EXERCISE DESCRIPTION: Please output exactly the lines from the one containing "INSPIRATION (205, 2525)" through the last line of the records, both included.

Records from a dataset
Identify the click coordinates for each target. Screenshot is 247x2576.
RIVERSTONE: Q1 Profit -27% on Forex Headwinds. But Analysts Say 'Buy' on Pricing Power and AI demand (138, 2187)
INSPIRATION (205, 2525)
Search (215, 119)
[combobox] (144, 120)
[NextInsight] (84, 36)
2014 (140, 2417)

ANSWER FOR THE TASK:
INSPIRATION (205, 2525)
Search (215, 119)
[combobox] (144, 120)
[NextInsight] (84, 36)
2014 (140, 2417)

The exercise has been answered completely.